Both the procedure bed 12 and wings 14 in the embodiment depicted in FIG. 2 are shown having alternate transverse strips. These strips represent a disposition of adhesive 22 and absorbent material 24, which may be alternating in the embodiment depicted in FIG. 2. Construction of the procedure bed assembly may be by starting with an absorbent substrate such as gauze, absorbent polymers or other absorbent materials with adhesive strips attached on top of the absorbent substrate in order that an adhesive surface face the patient's extremity. In this manner, the procedure bed assembly is held in its desired, advantageous position while an absorbent surface is maintained proximal to the patient's skin and, in some cases to a bleeding wound. Additionally, straps or tabs 30 may be placed on the wings as depicted. These straps or wings may be constructed with more adhesive material, hooks and eyes, hook and eye pads or other means for attachment of tabs. These tabs may be used to further stabilize and maintain the procedure bed in the desired position. These strips may further be used to stabilize and maintain an intravenous catheter line in a desired position. In most cases this position of an IV line is parallel with the longitudinal axis of the extremity and immediately adjacent to skin. In the prior this position was maintained only with simple adhesive tape or not at all.

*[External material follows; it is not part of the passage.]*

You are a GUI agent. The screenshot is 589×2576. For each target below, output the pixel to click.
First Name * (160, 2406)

FIGS. 3 and 4 depict a top view and a perspective view, respectively, of an alternative design configuration for adhesive and absorbent portions of an upper surface of the procedure bed assembly. Adhesive strips 22 may be arranged perpendicular to absorbent areas 24. It is within the scope of the present invention that any geometric pattern may be used to provided that there is an absorbent portion and adhesive portion of an upper surface of the procedure bed facing the patient's extremity. Moreover, adhesive areas are provided with a non-adhesive cover which is removed immediately before use exposing the adhesive surface to the patient's skin. The procedure bed assembly may be constructed and arranged so that different adhesive portions are provided with separate covers. In this fashion, a healthcare practitioner may selectively expose the adhesive on different adhesive areas in order to tailor the use of the procedure bed assembly to the patient need at hand. For example, the cover may be left on an adhesive strip to be placed immediately proximate a wound so that the device does not stick to the wound.

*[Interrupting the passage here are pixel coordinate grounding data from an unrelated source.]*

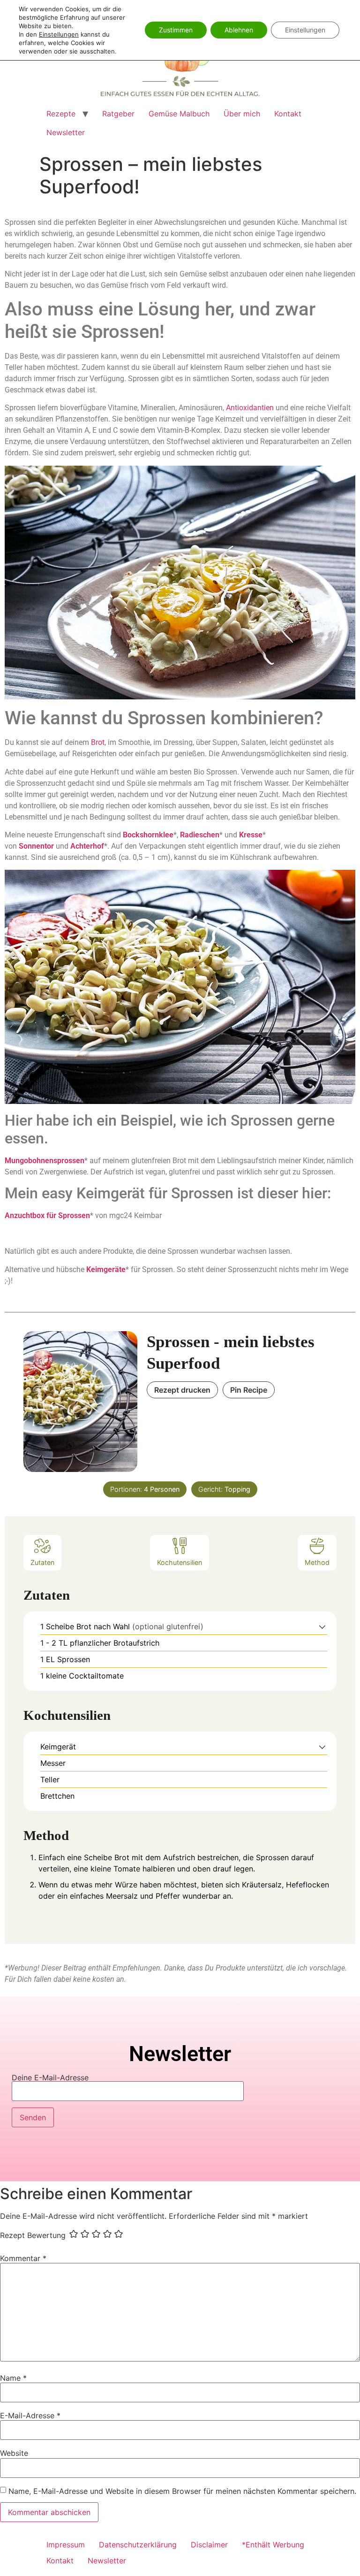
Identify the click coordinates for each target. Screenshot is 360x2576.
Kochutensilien (179, 1562)
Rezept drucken (182, 1390)
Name (13, 2378)
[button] (322, 1626)
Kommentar (23, 2258)
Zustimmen (176, 30)
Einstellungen (59, 34)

FIG. 5 shows an alternate embodiment having multiple sleeves 46 for receiving and maintaining stabilizing battens 48. FIG. 5 also shows longitudinal alternating adhesive and absorbent areas, again with separate covers being provided for the adhesive areas. FIG. 6 is a top view of another alternative embodiment of the present invention. The patient's arm is shown over the procedure bed. Shown in phantom on the underside of the patient's arm are the longitudinal alternating adhesive and absorbent strips on the procedure bed portion 12. The wings are disposed with alternating with a series of absorbent ribs oriented in a transverse direction. Such transverse absorbent areas may be useful in a situation where the extremity is not parallel to the ground. As such circumstances, blood, water or lavage fluid would flow downwards. The raised ribs of the depicted embodiment would aid in controlling spillage of such fluid.

Also depicted in FIG. 6 is a cuff 50 having either a permanent transverse through hole for receiving a tourniquet, or, alternatively, a flexible wraparound portion with a transverse adhesive or other attachment strip 52. Thus, a user may place a tourniquet device, such as a rubber hose or latex strap (not shown) over the cuff portion thereafter to be wrapped around by the cuff and held secure in the user selected position by the adhesive portion 52.

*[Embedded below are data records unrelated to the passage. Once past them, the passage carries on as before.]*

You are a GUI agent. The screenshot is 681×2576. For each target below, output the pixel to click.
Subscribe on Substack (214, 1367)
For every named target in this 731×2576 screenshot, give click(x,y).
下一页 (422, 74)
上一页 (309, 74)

FIG. 7 depicts a further alternative embodiment. Frequently phlebotomists and the like are charged with taking blood samples. This procedure is executed by piercing a vein, positioning a catheter in the vein and placing a socket device over the catheter. The socket device receives serial blood vials for taking multiple samples separately. The vials are placed one by one in the socket. Typically the phlebotomist places the empty bottles in any fashion on a procedure surface next to a patient's extremity before and after they are filled. A more satisfactory control of these vials is achieved by providing a temporary storage space for them on the procedure bed assembly. Hence, pockets 60 along the wings or bandoliers 62 are provided for this use.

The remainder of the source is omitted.